§ TEXT BLOCK:
Wonder Woman
Because X-23 is so enormously popular!
Superman
We finally remembered Superman used to be sexier in 1939!
Superman/Wonder Woman
They're back and they're bad-ass.
They're angry and ready to have sex about it!
Superman/The Tick
Because this is effing HILARIOUS.
Harley Quin
We put our psychotic kewpie doll killer on every cover for no reasons other than to appeal to sex-starved fanboys...but that's not enough! Nor is just ONE Harley Quin, so we've xeroxed a fleet of them for everyone's possible fantasy.
Grayson
If the sensational character find of 1940 can't make you read spy comics, NO ONE can!
Catwoman
Turns out no one likes Fish Mooney in COMICS either! The leathery spandex is in the mail, boys.
Flash
Professor Zoom is back! Because Flash must fight nothing but anti-Flashes, fake-Flashes, evil-Flashes, etc. forever!

§ RECORDS SUPPLIED:
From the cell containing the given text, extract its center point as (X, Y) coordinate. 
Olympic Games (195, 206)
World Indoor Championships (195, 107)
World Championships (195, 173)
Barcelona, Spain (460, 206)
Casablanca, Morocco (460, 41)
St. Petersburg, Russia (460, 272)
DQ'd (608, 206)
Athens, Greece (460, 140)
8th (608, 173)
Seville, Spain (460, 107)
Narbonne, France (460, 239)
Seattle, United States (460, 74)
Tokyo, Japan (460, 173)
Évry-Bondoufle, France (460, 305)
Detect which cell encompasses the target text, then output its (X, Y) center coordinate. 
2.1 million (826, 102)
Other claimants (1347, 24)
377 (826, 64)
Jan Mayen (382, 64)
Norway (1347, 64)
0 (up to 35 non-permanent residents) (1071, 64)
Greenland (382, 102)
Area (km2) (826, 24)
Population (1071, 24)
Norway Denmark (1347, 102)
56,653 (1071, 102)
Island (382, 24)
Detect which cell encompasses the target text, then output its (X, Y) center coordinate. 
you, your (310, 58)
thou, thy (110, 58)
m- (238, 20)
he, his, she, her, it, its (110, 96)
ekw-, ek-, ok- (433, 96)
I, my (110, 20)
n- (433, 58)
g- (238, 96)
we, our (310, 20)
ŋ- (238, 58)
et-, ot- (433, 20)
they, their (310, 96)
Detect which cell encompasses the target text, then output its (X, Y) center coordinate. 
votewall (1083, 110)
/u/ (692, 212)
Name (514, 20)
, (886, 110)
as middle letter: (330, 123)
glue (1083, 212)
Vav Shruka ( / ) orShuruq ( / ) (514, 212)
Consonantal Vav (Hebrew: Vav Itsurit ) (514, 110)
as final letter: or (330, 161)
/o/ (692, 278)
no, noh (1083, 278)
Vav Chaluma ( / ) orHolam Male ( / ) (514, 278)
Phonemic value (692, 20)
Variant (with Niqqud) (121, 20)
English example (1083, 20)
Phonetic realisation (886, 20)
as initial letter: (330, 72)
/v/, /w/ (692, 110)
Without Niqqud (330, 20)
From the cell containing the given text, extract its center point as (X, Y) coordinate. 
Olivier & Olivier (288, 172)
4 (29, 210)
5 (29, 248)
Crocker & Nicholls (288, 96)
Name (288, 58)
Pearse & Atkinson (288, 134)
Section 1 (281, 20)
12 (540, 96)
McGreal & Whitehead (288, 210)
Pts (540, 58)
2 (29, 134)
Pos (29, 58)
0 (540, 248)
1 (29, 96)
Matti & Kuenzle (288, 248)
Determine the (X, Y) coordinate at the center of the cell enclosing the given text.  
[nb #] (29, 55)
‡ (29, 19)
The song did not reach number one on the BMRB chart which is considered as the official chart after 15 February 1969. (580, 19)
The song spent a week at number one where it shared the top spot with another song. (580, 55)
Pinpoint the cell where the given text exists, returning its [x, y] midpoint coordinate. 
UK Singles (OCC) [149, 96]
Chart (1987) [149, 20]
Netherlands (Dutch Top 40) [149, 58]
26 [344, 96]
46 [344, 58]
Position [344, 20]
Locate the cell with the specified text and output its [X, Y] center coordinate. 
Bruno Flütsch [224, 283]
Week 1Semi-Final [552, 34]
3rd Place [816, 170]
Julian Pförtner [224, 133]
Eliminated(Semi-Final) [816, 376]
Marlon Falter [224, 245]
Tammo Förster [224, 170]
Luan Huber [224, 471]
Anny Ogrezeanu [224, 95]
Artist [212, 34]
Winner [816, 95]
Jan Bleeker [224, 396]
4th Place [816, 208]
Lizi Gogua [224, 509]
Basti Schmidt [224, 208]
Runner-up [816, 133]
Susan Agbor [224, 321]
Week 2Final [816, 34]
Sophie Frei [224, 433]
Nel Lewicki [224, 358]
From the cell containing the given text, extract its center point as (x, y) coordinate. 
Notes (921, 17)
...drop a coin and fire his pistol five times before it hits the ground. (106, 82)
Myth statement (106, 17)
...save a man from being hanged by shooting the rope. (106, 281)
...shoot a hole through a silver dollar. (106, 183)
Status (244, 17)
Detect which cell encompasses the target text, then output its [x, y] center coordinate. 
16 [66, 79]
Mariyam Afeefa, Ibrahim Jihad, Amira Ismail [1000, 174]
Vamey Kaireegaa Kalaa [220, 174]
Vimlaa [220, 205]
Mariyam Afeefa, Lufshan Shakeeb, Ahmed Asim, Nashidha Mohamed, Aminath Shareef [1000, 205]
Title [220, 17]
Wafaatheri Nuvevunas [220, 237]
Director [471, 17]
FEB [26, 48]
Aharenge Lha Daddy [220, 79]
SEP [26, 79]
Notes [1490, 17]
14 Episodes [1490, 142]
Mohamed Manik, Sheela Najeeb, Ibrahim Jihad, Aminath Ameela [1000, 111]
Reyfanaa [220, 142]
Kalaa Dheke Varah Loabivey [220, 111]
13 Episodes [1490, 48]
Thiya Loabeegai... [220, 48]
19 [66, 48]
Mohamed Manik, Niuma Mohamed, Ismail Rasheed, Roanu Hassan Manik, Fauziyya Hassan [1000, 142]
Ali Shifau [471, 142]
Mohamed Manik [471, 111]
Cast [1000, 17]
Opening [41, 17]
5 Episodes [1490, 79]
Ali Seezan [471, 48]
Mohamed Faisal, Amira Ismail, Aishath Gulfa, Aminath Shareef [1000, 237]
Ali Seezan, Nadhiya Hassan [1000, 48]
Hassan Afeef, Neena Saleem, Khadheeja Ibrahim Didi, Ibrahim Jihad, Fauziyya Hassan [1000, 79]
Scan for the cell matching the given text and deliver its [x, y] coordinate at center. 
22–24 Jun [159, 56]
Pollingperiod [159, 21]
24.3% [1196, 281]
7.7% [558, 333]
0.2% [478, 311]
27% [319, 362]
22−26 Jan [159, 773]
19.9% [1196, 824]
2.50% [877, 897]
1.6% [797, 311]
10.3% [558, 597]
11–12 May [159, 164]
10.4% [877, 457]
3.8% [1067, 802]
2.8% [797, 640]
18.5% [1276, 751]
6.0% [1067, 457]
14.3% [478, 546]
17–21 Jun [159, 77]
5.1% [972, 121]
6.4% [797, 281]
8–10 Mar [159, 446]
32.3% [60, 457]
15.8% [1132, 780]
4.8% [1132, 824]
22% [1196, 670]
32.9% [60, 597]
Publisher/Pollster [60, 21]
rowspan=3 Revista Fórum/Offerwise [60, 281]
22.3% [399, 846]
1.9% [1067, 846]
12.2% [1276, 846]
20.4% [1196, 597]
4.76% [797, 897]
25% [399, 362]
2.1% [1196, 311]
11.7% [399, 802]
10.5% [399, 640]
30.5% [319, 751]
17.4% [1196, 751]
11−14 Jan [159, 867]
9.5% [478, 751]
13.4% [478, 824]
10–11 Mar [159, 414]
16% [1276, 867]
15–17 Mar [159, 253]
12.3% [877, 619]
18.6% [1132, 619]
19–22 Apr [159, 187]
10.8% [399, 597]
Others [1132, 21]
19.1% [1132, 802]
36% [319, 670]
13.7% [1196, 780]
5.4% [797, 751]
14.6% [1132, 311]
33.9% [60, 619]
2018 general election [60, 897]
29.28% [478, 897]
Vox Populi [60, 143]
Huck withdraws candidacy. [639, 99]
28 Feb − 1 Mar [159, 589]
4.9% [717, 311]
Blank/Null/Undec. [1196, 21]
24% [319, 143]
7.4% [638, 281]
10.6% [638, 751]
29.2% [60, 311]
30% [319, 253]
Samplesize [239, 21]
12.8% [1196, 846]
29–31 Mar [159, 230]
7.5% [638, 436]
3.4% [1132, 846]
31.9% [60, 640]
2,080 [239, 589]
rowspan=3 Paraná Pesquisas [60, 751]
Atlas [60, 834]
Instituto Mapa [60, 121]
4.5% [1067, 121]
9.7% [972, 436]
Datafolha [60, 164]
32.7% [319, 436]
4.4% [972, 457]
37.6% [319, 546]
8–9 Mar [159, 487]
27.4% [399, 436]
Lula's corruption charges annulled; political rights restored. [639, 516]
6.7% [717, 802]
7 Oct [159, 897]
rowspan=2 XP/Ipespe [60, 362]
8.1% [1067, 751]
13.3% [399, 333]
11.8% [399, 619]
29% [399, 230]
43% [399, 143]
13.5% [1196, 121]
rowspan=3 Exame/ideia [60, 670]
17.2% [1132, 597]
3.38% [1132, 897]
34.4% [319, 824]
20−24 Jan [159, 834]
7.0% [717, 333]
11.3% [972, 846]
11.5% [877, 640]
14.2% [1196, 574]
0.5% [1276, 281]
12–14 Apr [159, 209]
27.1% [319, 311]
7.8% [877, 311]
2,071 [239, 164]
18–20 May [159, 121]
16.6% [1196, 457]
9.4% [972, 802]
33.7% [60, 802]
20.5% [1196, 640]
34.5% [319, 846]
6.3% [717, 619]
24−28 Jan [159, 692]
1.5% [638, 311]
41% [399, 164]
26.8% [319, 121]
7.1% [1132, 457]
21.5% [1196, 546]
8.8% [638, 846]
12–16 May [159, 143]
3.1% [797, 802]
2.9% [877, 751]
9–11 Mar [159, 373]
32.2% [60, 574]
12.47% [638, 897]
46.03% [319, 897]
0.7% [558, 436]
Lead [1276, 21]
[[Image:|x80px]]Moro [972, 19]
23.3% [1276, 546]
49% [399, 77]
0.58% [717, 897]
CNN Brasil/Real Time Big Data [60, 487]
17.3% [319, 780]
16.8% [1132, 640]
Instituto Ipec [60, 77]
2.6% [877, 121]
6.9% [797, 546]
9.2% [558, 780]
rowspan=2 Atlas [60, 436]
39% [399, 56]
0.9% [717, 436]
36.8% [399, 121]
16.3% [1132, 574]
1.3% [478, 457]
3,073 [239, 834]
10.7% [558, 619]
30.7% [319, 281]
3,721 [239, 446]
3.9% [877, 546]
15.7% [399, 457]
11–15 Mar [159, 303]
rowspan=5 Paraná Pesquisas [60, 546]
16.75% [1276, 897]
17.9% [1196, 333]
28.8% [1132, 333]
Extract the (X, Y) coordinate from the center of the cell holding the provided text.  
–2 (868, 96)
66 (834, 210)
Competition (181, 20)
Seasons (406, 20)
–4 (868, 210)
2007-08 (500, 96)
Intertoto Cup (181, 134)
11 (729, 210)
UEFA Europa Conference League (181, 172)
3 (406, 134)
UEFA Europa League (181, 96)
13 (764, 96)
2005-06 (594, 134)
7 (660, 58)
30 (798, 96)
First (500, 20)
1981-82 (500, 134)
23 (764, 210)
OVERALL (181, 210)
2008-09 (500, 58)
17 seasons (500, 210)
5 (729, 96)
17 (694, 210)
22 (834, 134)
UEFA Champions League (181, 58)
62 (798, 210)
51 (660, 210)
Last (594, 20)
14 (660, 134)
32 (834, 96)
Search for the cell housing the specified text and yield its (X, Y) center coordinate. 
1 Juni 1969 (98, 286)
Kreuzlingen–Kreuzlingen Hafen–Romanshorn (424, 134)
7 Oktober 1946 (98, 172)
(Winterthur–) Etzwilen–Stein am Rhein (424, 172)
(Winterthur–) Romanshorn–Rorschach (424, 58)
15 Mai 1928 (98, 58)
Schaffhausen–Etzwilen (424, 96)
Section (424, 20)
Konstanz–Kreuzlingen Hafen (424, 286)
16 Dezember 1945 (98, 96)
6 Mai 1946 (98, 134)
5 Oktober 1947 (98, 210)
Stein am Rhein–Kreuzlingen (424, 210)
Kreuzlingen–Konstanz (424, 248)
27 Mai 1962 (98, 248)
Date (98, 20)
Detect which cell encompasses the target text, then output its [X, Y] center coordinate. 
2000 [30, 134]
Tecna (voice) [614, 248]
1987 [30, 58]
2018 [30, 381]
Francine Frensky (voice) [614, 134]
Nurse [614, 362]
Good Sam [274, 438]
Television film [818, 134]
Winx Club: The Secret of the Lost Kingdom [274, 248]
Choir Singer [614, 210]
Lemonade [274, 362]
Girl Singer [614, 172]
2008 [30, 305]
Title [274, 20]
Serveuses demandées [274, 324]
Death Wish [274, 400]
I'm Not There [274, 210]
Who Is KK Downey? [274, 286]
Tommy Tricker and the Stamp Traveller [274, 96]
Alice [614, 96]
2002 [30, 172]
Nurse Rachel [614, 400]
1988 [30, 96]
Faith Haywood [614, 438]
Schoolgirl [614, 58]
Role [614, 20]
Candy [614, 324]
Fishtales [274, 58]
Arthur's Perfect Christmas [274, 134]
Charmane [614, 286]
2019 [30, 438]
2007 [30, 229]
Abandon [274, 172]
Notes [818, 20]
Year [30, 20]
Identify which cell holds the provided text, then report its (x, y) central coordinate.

§ GIVEN REQUEST 1:
Copy out the stretch of rows from the very first row through the line containing "DQ'd (608, 206)", keeping both ends.
§ GIVEN REQUEST 2:
Continue the mock blurbs for DC comic titles, picking up after the last one shown.

§ TASK RESULT 1:
From the cell containing the given text, extract its center point as (X, Y) coordinate. 
Olympic Games (195, 206)
World Indoor Championships (195, 107)
World Championships (195, 173)
Barcelona, Spain (460, 206)
Casablanca, Morocco (460, 41)
St. Petersburg, Russia (460, 272)
DQ'd (608, 206)

§ TASK RESULT 2:
Green Arrow
After 70 years at about 20 attempts, we finally learned how to make Green Arrow work... from the CW!
Green Lantern
He's a rebel, Dottie; a loner!
Hoodie Hal with his bad-ass biker's glove of power. Why didn't we ever think of making Hal a bad-ass hooded guy before...?!
Detective
We know you liked BTAS 20 years ago so we're teaming Bullock and Montoya for the first time. Again!
Deathstroke
Because a Deathstroke who can only defeat entire Justice League is so LAME and 2000s, we'll give you one who's coming to kick the ASSES OF THE GODS, OMGXXX!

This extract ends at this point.